◆ **Brano scelto**

——————

La guerra non è un gioco. War Game

war game2

War Game – La prima guerra virtuale

Teatro Ghione

11 aprile 2018

In qualsiasi modo li si assortisca (Riccardo/Veruska, Veruska/Guido…), in qualsiasi ruolo (autore/attore, attore/regista), anche in ordine sparso, Veruska Rossi, Riccardo Scarafoni e Guido Governale sono garanzia di ottima scrittura, grande originalità e senso profondo.

War Game – La prima guerra virtuale li vede impegnati tutti e tre insieme nella scrittura e nella regia con risultati davvero soddisfacenti e decisamente all’altezza delle aspettative.

Lo spettacolo è un racconto di un particolare momento della Prima Guerra Mondiale che riesce a raccordare con grande vividezza il passato al presente e si propone di omaggiare la memoria di tre eroi italiani, i primi soldati aviotrasportati : I Tenenti Alessandro Tandura e Pier Arrigo Barnaba (Medaglia d’oro al Valor Militare) e il Tenente Ferruccio Nicolosio (Medaglia all’Ordine Militare dei Savoia).

Guido Governale, Veruska Rossi e Riccardo Scarafoni partono dagli elementi terribili e drammatici della guerra, primo conflitto tecnologico che vide l’ideazione di nuove strategie e nuove armi (i lanciafiamme, i primi bombardamenti aerei, i primi attacchi con i gas, i primi carri armati, i primi lanci col paracadute) ai quali aggiungono sollecitazioni molto vicine al vissuto odierno, per portarli all’attenzione del pubblico con una modalità decisamente contemporanea.

——————

Voci tratte da un dataset di puntamento
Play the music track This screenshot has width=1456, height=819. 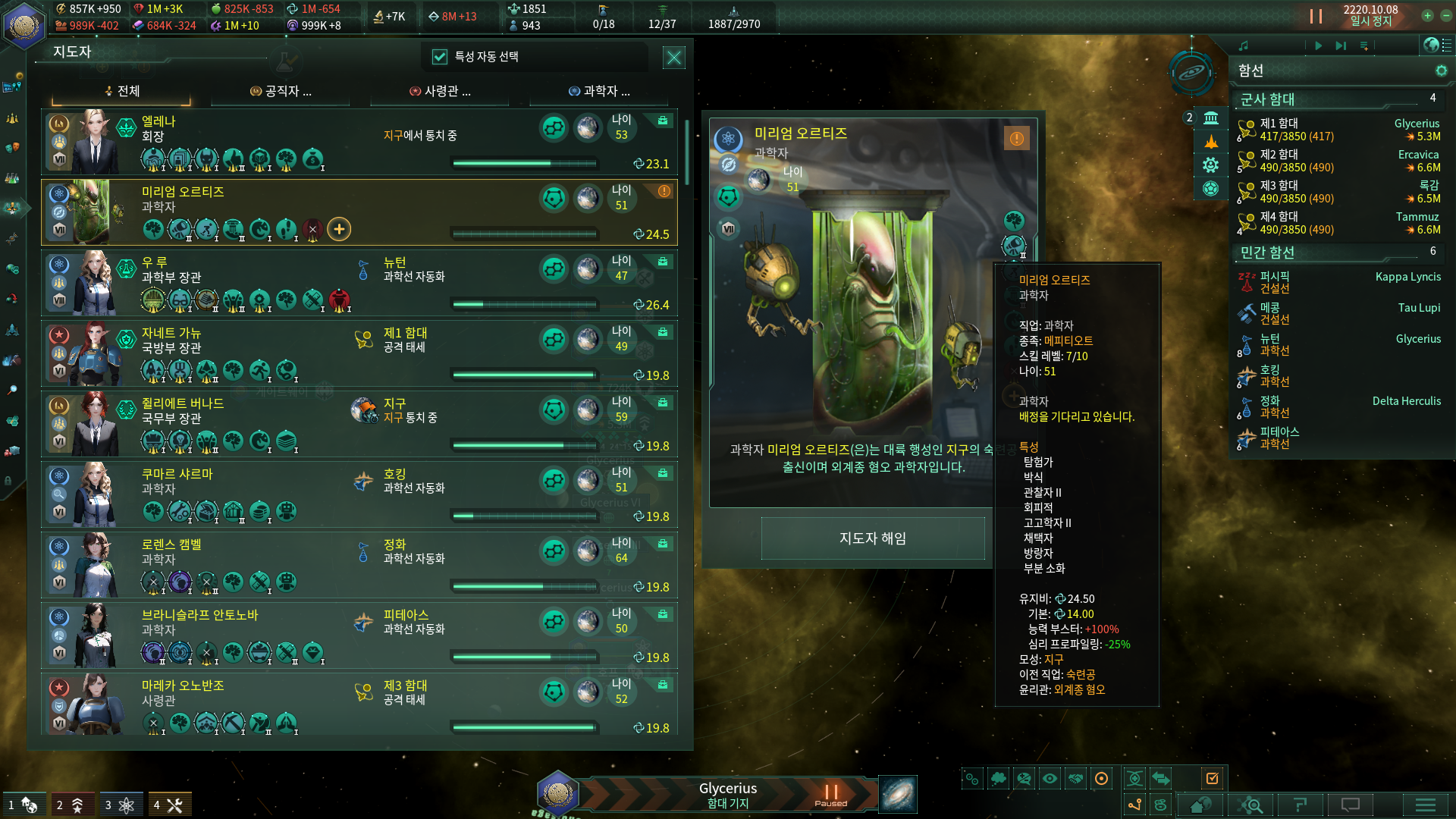click(1318, 46)
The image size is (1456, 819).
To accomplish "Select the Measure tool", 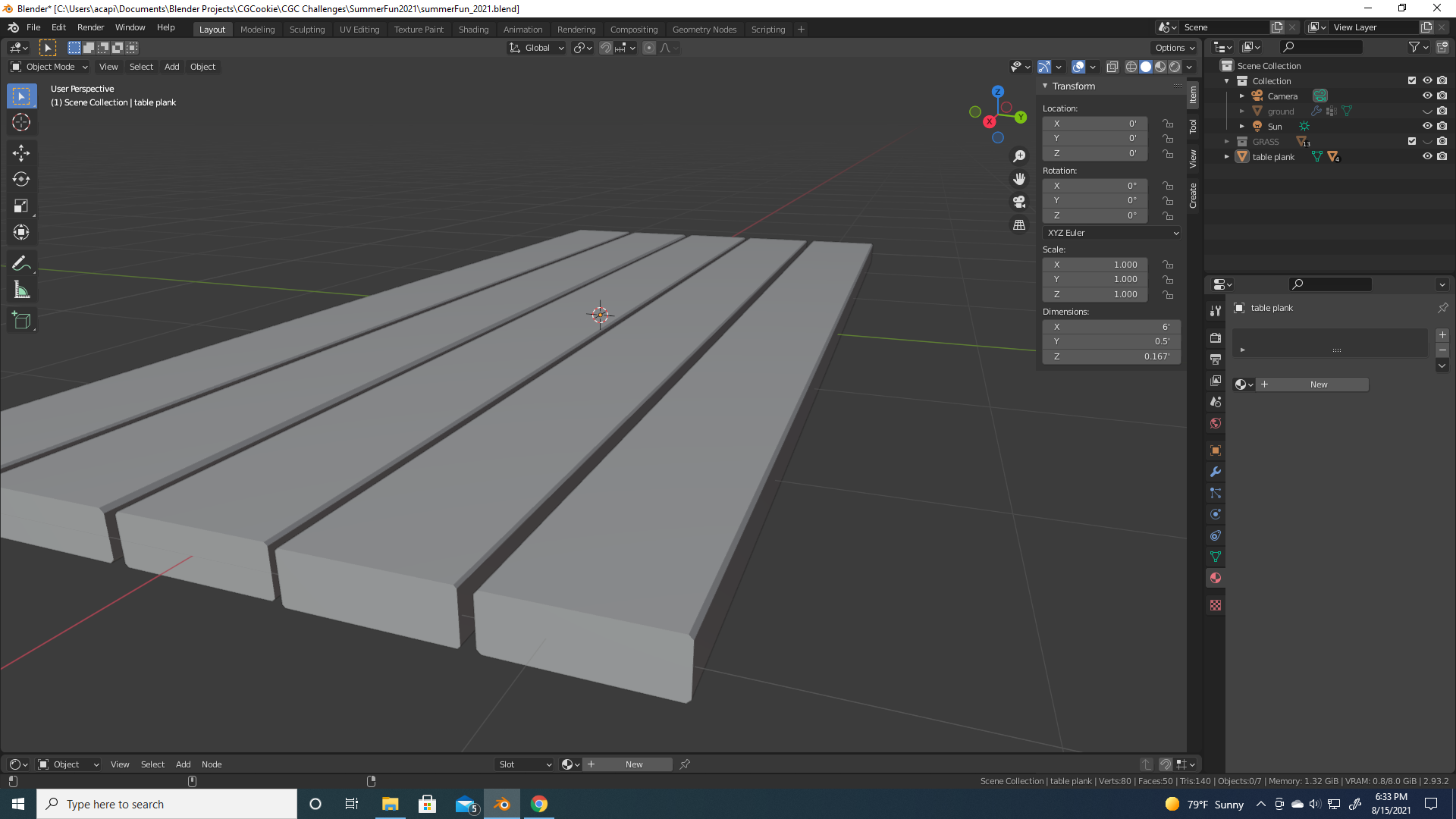I will [x=21, y=290].
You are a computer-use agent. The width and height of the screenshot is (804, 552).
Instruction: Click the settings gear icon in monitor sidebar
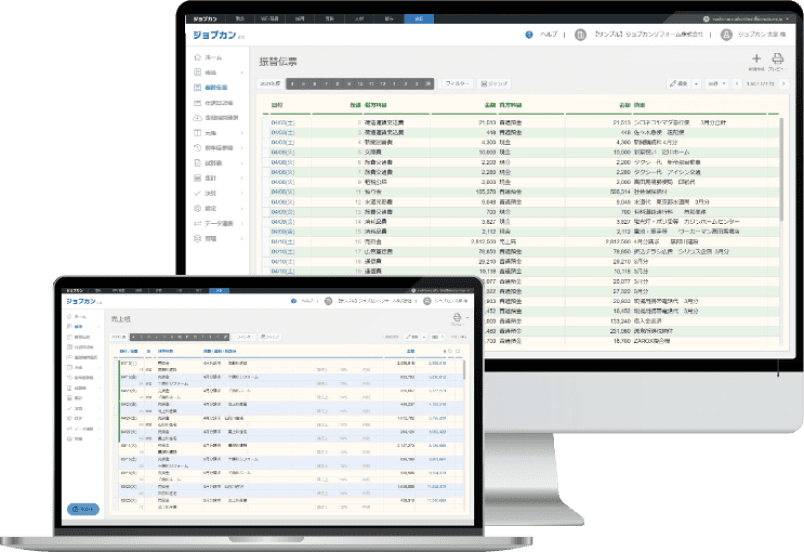coord(196,208)
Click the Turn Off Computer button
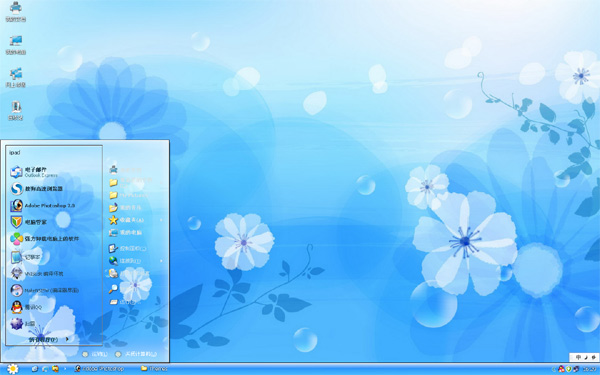 pyautogui.click(x=136, y=354)
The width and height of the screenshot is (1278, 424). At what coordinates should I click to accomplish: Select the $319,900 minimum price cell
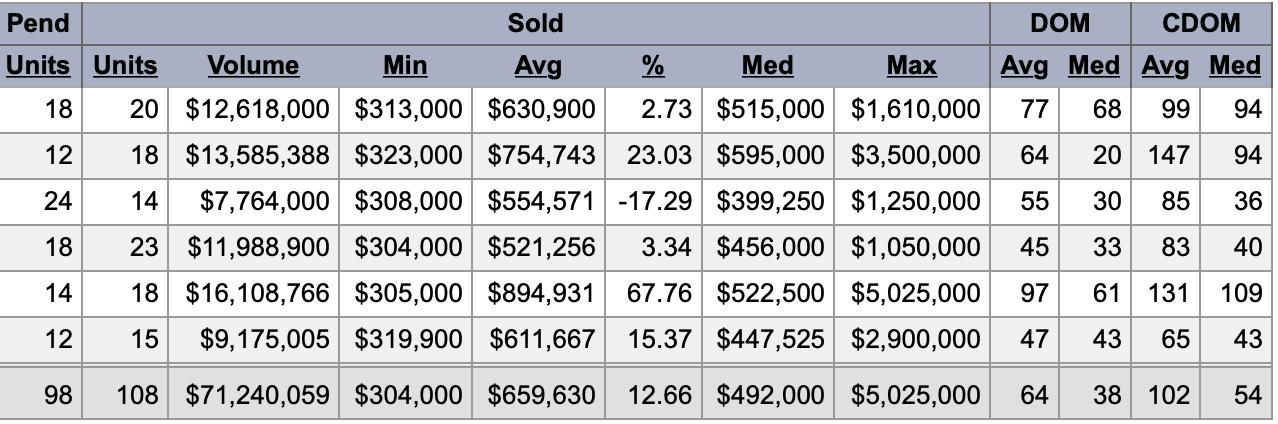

——————

◆ **I tuoi compiti**
1) Trascrivi senza alcuna modifica la parte delle voci che comincia con la riga contenente "You are a computer-use" e arriva fino alla fine delle voci, estremi compresi. Escludi le immagini dalla trascrizione.
2) Riprendi la recensione dello spettacolo subito dopo l'ultima frase riportata e portala avanti.
La recensione dello spettacolo e le voci sono indipendenti l'una dalle altre.

◆ **Risultati per compito**
1)
You are a computer-use agent. The width and height of the screenshot is (804, 552).
Instruction: Click the settings gear icon in monitor sidebar
coord(196,208)
Click the Turn Off Computer button
 pyautogui.click(x=136, y=354)
The width and height of the screenshot is (1278, 424). At what coordinates should I click to accomplish: Select the $319,900 minimum price cell

2)
Sette bambini si ritrovano nella cameretta di uno di loro. Si festeggia un compleanno. Il regalo per il festeggiato è un gioco virtuale che è stato loro proibito perché considerato, a ragione, troppo violento e dannoso per gli effetti che potrebbe avere su menti giovani non ancora strutturate e pronte a confrontarsi con la crudeltà del mondo. Per loro è solo un gioco, un divertimento come altri: War Game – La prima guerra virtuale.

Con spensieratezza, grande curiosità e con quell’emozione che deriva dal compiere qualcosa di proibito, creano i propri alias e cominciano a giocare. Sette bambini si ritrovano a essere sette ragazzi, soldati mandati sul campo di guerra: Wolf, Jedi, Joker, Dexter e Leonard formeranno la squadra degli Arditi e saranno accompagnati da Daniel, figlio del tenente Baluk, verso il campo dell’azione.

Improvvisamente catapultati in un mondo totalmente lontano e diverso dal loro, di cui qualcuno ha una vaga idea attraverso i racconti del bisnonno, immersi nei loro visori per realtà virtuale, vivranno potenti e devastanti emozioni in una dimensione che non è reale, ma che fa male lo stesso.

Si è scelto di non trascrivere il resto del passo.